Arabic transcription(s)
- • Arabic: زبوبا
- Zububa Location of Zububa within Palestine
- Coordinates: 32°32′44″N 35°13′25″E﻿ / ﻿32.54556°N 35.22361°E
- Palestine grid: 170/216
- State: State of Palestine
- Governorate: Jenin

Government
- • Type: Village council

Population
- • Total: 2,322
- Name meaning: either from "raisins", or from "dried up"

= Zububa =

 Zububa (زبوبا) is the northernmost Palestinian village in the West Bank, located 10 km Northwest of the city of Jenin in the northern West Bank. According to the Palestinian Central Bureau of Statistics, the town had an estimated population of inhabitants as of 2017 Palestine Census.

==History==
This place is marked under the name Sububa on the map of Marino Sanuto (1322 A.D.), and identified by him with Megiddo.

===Ottoman era===
In 1838 it was noted as a Muslim village called Ezbuba in the Jenin administrative region.

In 1870, Victor Guérin noted it in the distance, as a small village on an oblong mound.

In 1870/1871 (1288 AH), an Ottoman census listed the village in the nahiya of Shafa al-Gharby.

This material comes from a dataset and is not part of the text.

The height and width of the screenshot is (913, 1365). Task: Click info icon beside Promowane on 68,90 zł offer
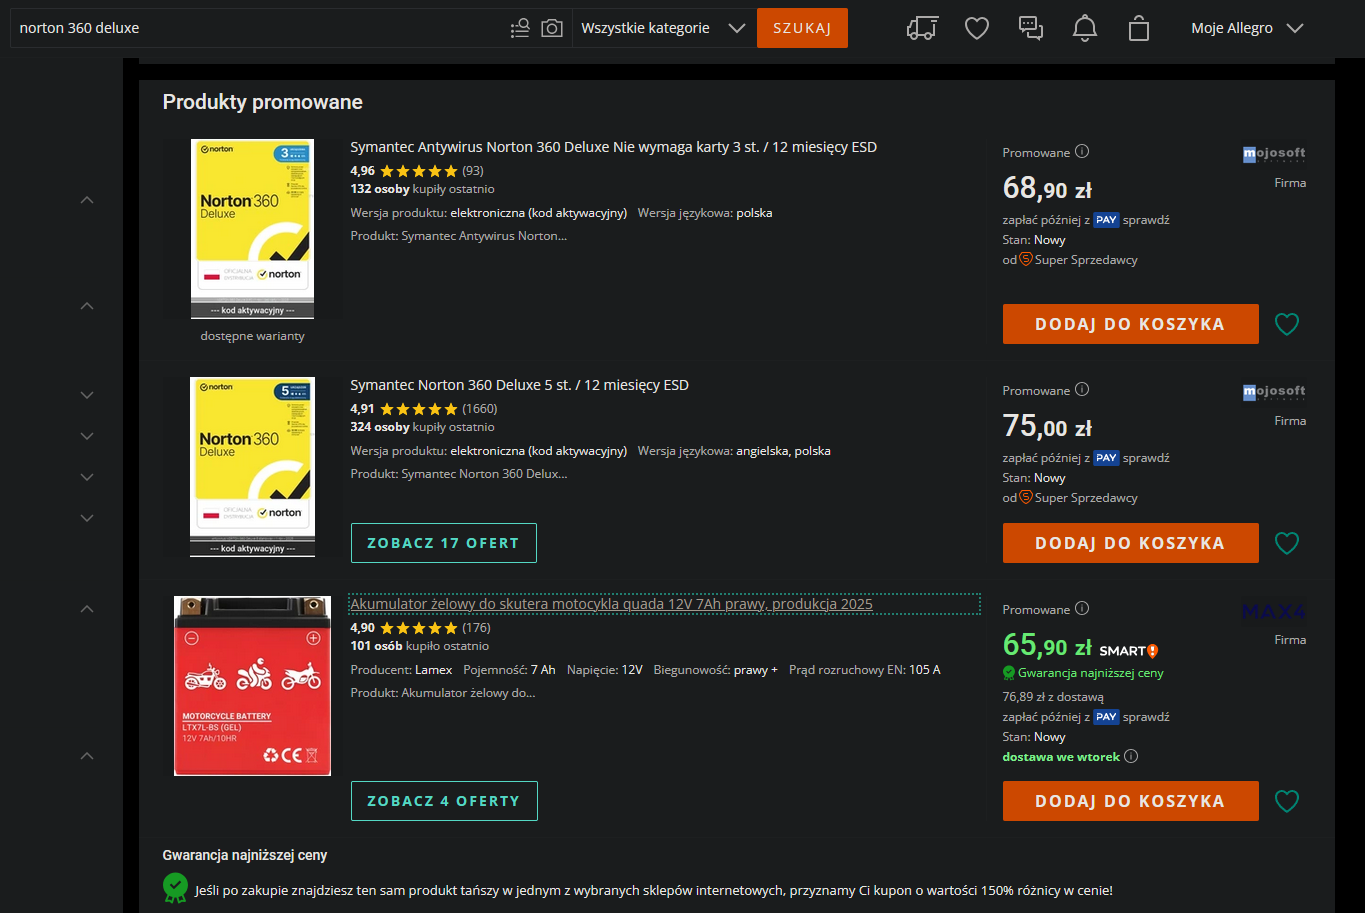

In 1882, the PEF's Survey of Western Palestine described Ezbuba: "A village of mud, of moderate size, with wells and cisterns. It stands near the foot of the hills, and is probably an ancient site, having a sarcophagus, and a wine-press to the south."

===British Mandate era===
In the 1922 census of Palestine conducted by the British Mandate authorities, Zebuba had a population 391 Muslims, decreasing in the 1931 census to 344 Muslim, in a total of 83 houses.

In the 1945 statistics, the population was 560 Muslims, with 13,843 dunams of land, according to an official land and population survey. Of this, 209 dunams were used for plantations and irrigable land, 13,054 dunams were for cereals, while a total of 16 dunams were built-up, urban land.

===Jordanian era===
Following the 1948 Arab–Israeli War, and the subsequent 1949 Armistice Agreements, Zububa came under Jordanian rule.

The Jordanian census of 1961 found 683 inhabitants.

===Israeli era===
Since the 1967 Six-Day War, Zububa has been under Israeli rule. In early 1980s, the town came under the governance of the Israeli Civil Administration system.

With the Oslo Accords, the town came under the direct control of the Palestinian National Authority in 1994.

===Palestinian era===
Confrontations broke out between Palestinian residents and Israeli forces during an IDF raid in Zububa.

== Demography ==

=== Local origins ===
Some residents of Zububa originated from Rammun and Ya'bad, but the majority have origins in Silat al-Harithiya.